- [Tasks to carry out]
(1) Which people are named in the review of Blomstedt's Mahler Ninth? List each one.
(2) According to the review of Blomstedt's Mahler Ninth, when did the live performance take place?
(3) Continue the review of Blomstedt's Mahler Ninth after its last sentence.

- [Passage provided]
8.6.19

Briefly Noted: Blomstedt's Mahler 9

available at Amazon
G. Mahler, Symphony No. 9, Bamberger Symphoniker, H. Blomstedt

(released on June 21, 2019)
Accentus Music ACC-30477 | 83'28"
Herbert Blomstedt, who will turn 92 next month, remains not only active but supremely accomplished on the podium. He now serves as Honorary Conductor for a number of ensembles, including the Bamberg Symphony, with whom he led this glowing live performance of Mahler's Ninth Symphony in June 2018. (The sound engineering leaves something to be desired, with some awkward joining between sections.) The last symphony Mahler published before his untimely death, it is often seen as the composer's reluctant eyeing of death. In a dark coincidence, for example, it will be the last work Michael Tilson Thomas (at 74, a young whippersnapper) conducts next weekend, before he takes a leave of absence to undergo heart surgery.

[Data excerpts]
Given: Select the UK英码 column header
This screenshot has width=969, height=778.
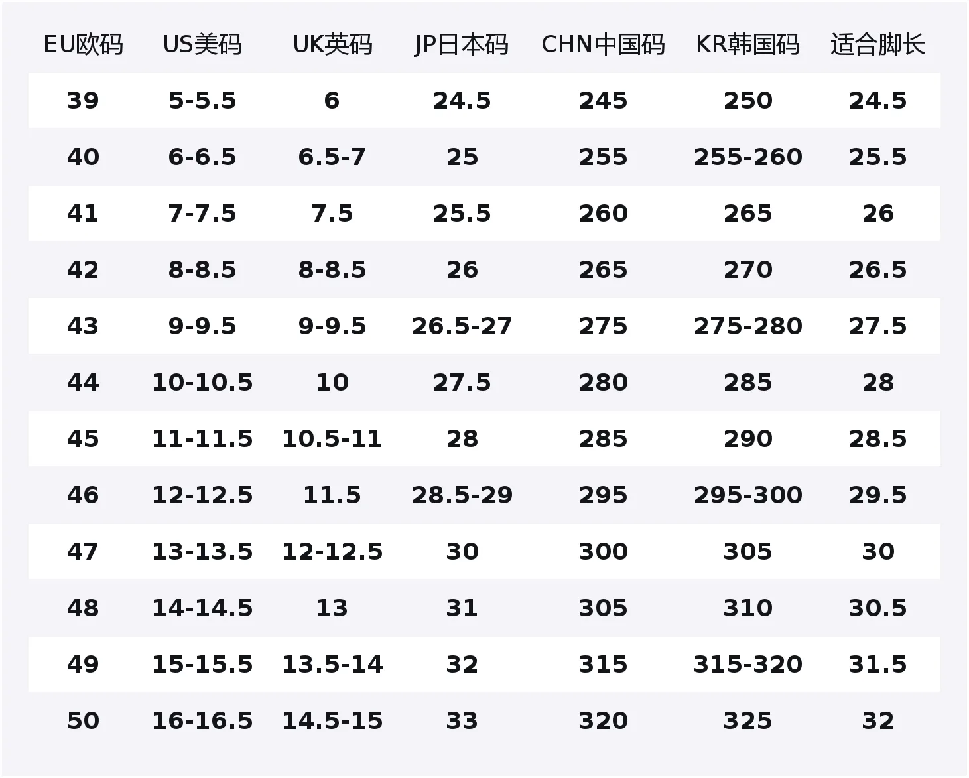Looking at the screenshot, I should click(x=332, y=44).
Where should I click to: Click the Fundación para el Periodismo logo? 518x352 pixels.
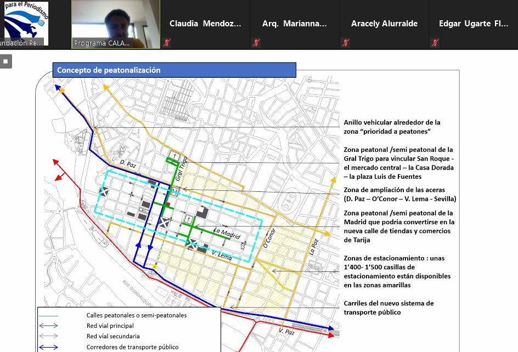point(26,24)
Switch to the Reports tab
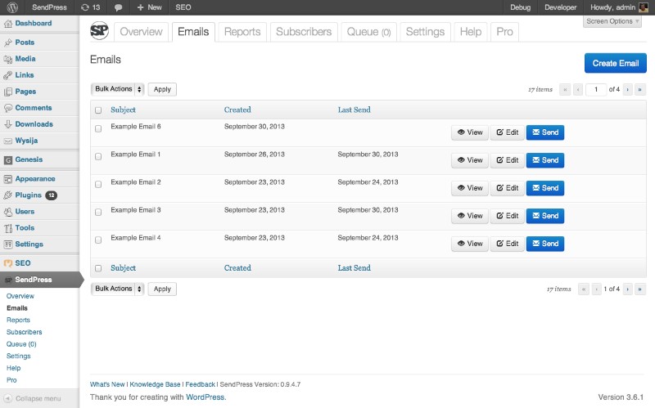The width and height of the screenshot is (655, 408). click(x=242, y=32)
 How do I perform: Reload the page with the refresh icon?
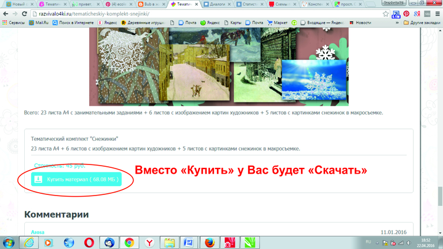(24, 14)
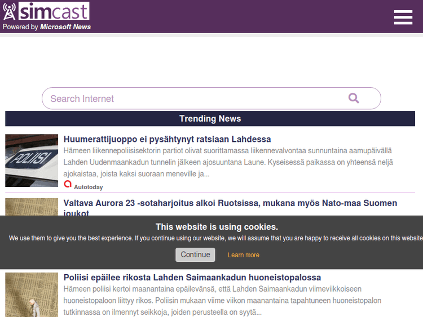Click the Aurora 23 article thumbnail
423x317 pixels.
pos(32,207)
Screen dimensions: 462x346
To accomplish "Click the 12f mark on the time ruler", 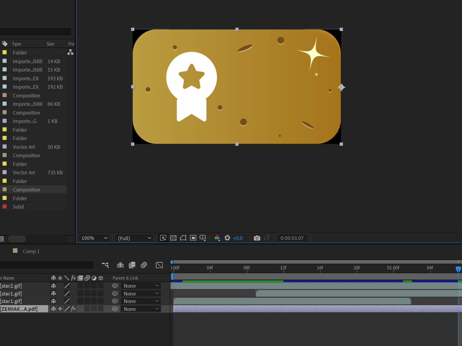I will [x=283, y=268].
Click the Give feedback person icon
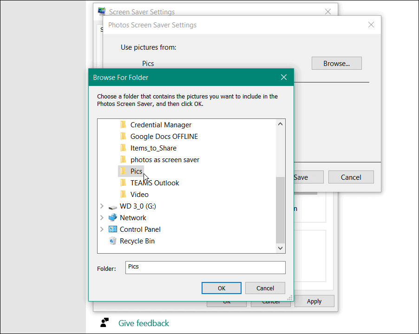Viewport: 419px width, 334px height. point(105,323)
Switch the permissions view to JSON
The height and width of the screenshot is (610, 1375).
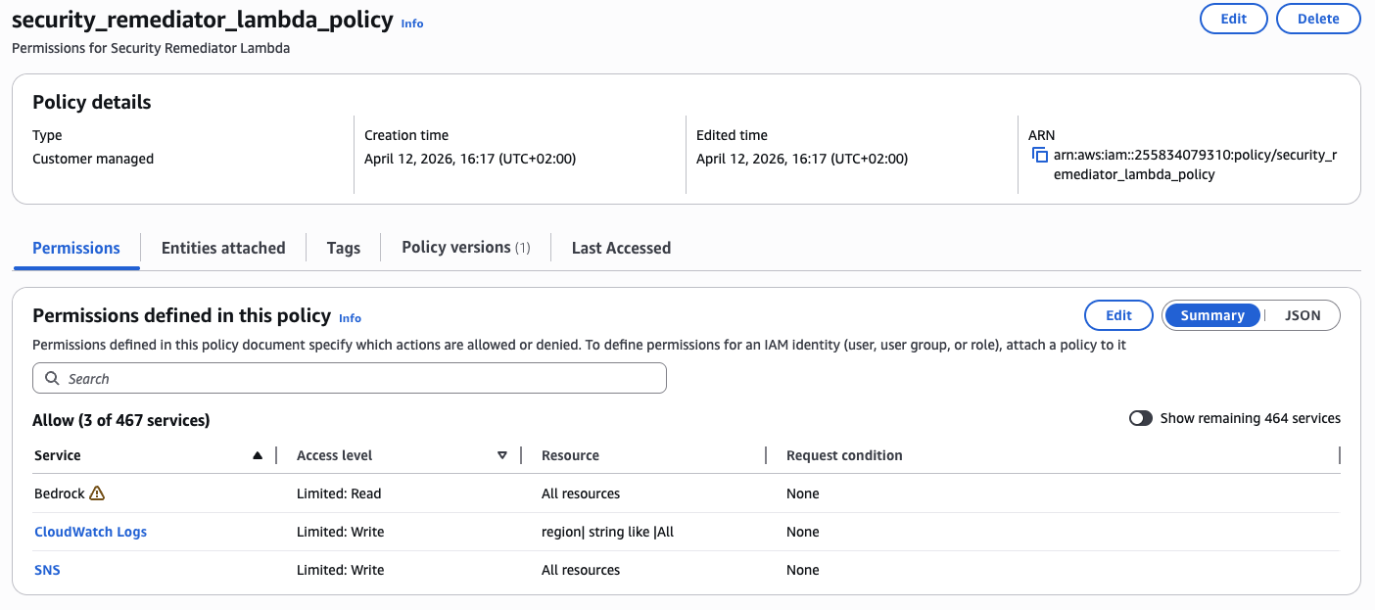(x=1304, y=314)
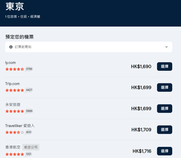
Task: Click the 永安旅遊 provider name
Action: [x=13, y=105]
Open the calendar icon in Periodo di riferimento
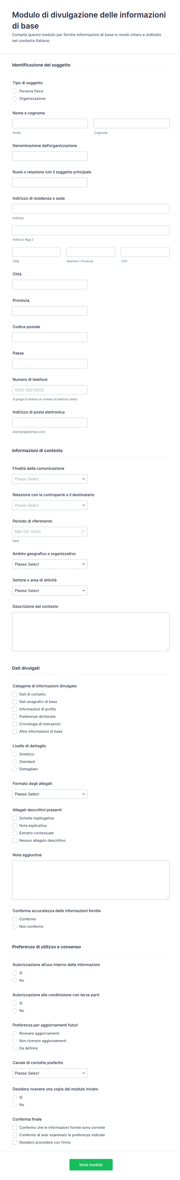This screenshot has width=180, height=1180. (83, 532)
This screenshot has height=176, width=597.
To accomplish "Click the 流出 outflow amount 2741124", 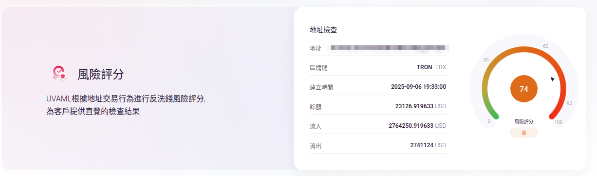I will tap(428, 145).
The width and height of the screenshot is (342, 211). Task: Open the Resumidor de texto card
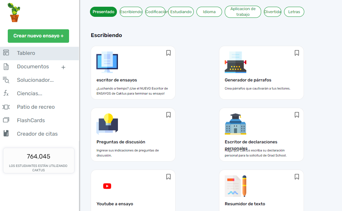tap(261, 190)
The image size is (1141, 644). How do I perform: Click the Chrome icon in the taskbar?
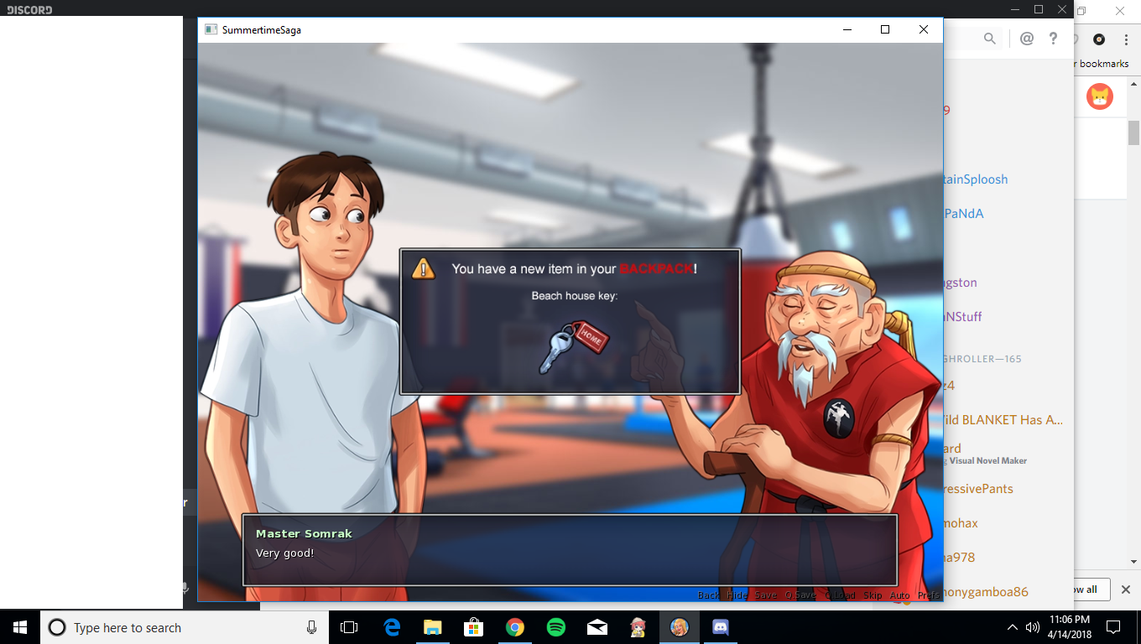point(514,627)
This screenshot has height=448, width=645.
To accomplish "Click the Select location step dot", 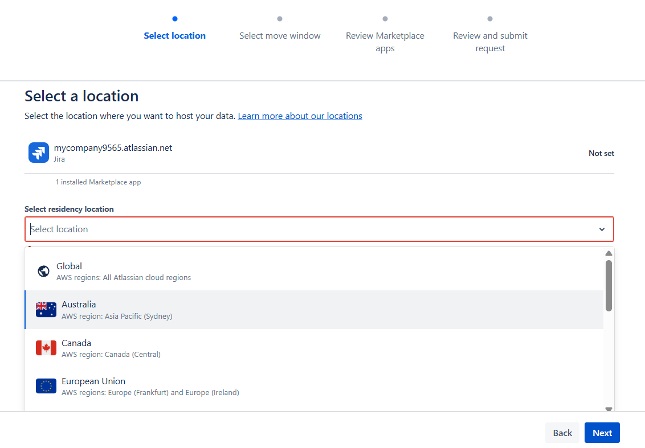I will 175,19.
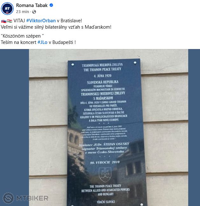This screenshot has height=206, width=200.
Task: Click the MTBIKER watermark gear logo
Action: tap(8, 198)
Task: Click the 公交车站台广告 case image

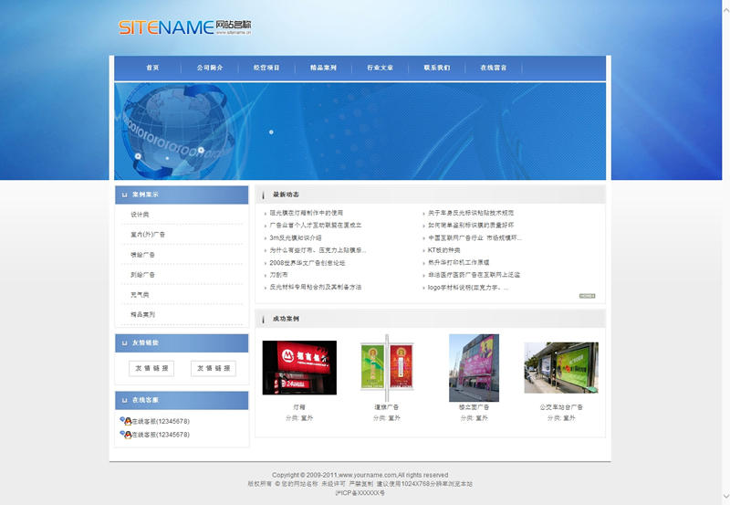Action: pos(561,367)
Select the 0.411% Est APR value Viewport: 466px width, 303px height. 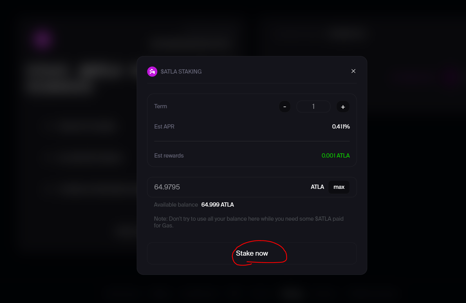341,127
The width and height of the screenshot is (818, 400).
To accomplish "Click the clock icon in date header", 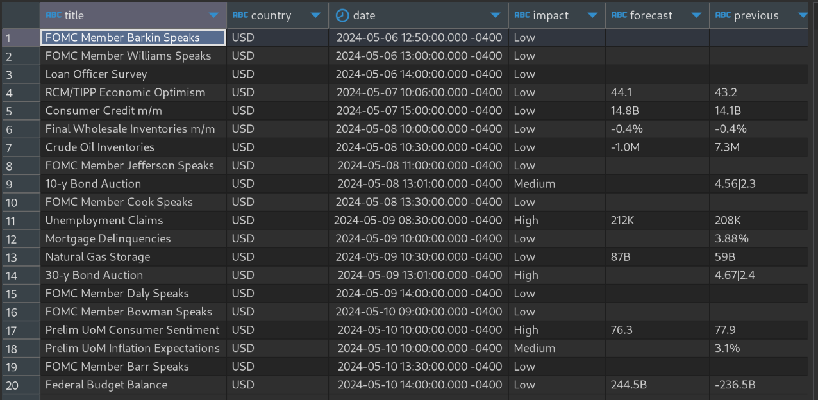I will [x=343, y=15].
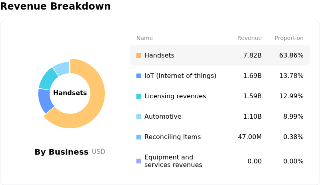Click the cyan Licensing donut segment

(x=47, y=78)
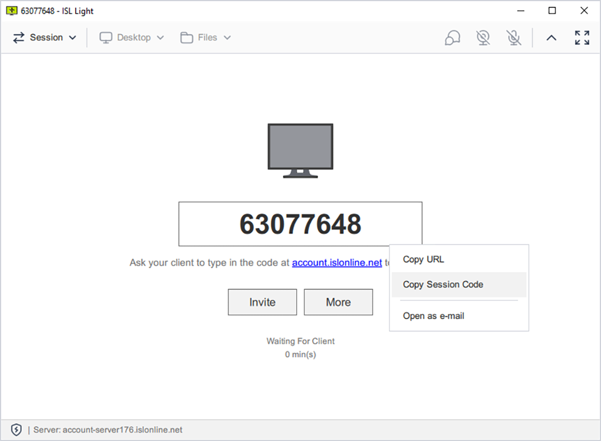Collapse the toolbar with the chevron
Viewport: 601px width, 441px height.
tap(550, 37)
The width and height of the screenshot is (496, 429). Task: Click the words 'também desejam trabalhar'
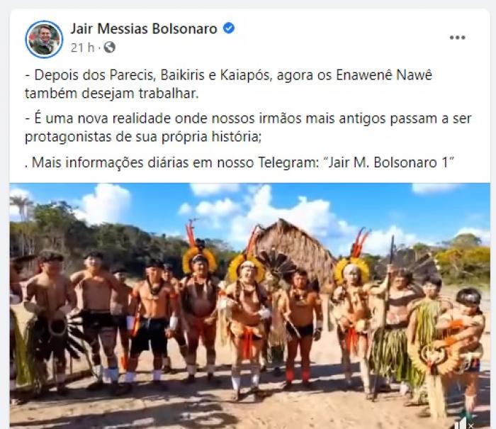[112, 94]

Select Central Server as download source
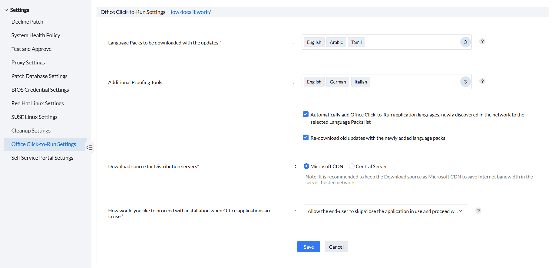tap(352, 166)
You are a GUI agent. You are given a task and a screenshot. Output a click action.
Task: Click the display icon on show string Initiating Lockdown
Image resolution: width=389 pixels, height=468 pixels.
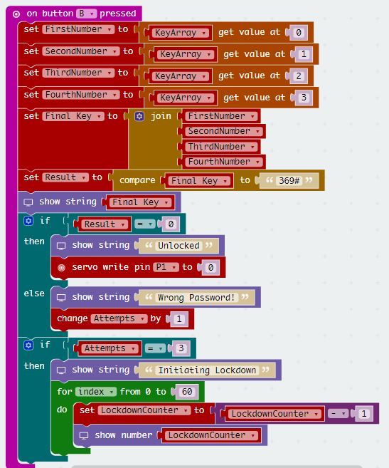pyautogui.click(x=61, y=370)
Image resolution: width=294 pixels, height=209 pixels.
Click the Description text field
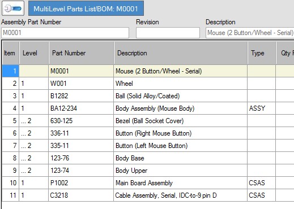250,33
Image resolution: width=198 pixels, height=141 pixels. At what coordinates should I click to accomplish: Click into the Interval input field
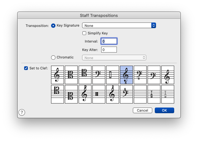click(x=109, y=41)
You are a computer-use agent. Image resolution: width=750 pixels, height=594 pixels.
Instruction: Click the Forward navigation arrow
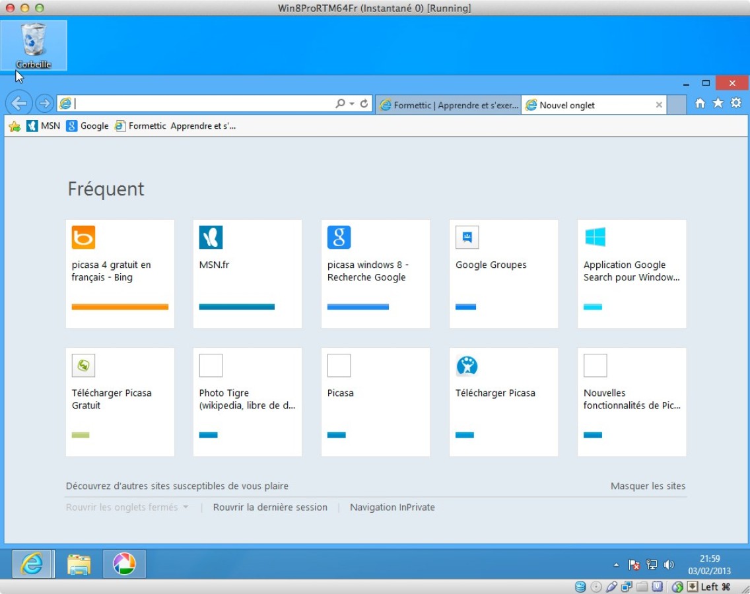(44, 104)
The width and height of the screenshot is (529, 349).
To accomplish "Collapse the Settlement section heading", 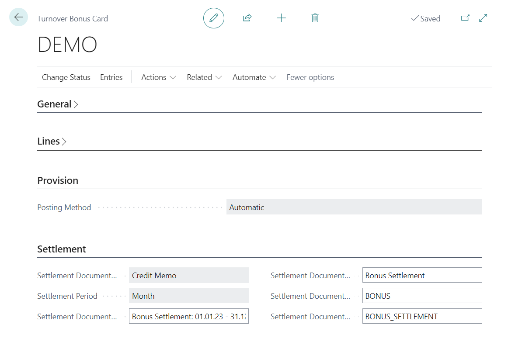I will coord(62,249).
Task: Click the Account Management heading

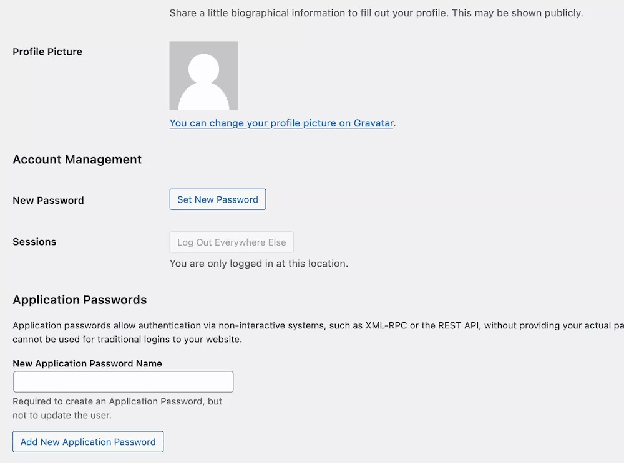Action: pos(77,160)
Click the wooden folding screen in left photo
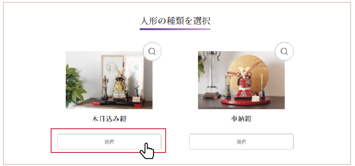 122,76
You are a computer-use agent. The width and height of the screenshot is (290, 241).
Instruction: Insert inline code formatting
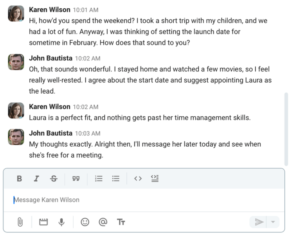coord(138,179)
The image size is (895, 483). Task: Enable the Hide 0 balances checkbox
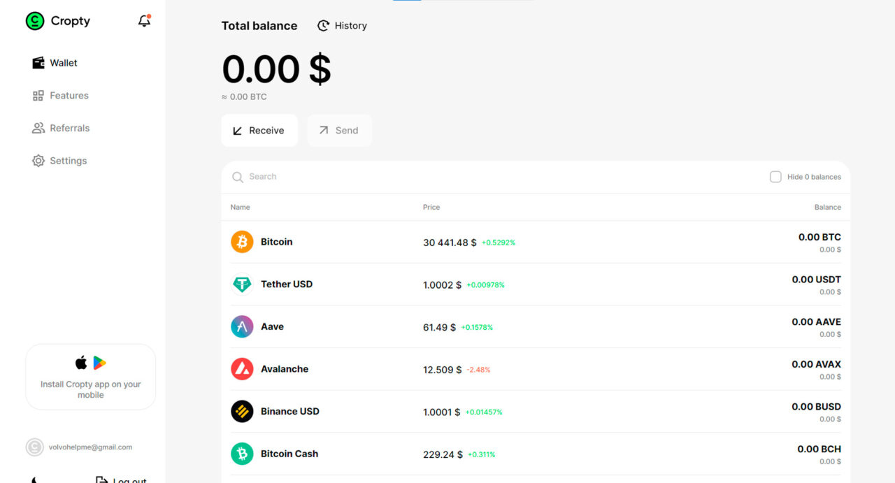click(x=775, y=177)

- [Task responses]
(1) Herbert Blomstedt, Mahler, Michael Tilson Thomas

(2) June 2018

(3)
The Ländler seems rather genteel in Blomstedt's hands, a little pokey in tempo, perhaps a different way of understanding the "ungainly" and "course" markings that Mahler indicated. The third movement is appropriately brash, but again more polished than rough around the edges. The fourth movement misses the glimpse of the infinite it can afford, as Blomstedt could have drawn out its effusive lines even longer, but the chamber music moments of grouped solos put the Bamberg musicians in beautiful spotlights. Most effective is Blomstedt's first movement, an expansive, elegant rendering of the layers of appoggiaturas leaning on one another in row after row. The reluctant impartial quotations of the "Lebewohl" motif from Beethoven's piano sonata "Les Adieux" pile up beautifully.

Marin Alsop takes another crack at this elegiac work tonight at Strathmore and Sunday afternoon at the Meyerhoff, even as the identity of the Baltimore Symphony Orchestra as a full-year major orchestra continues to unravel.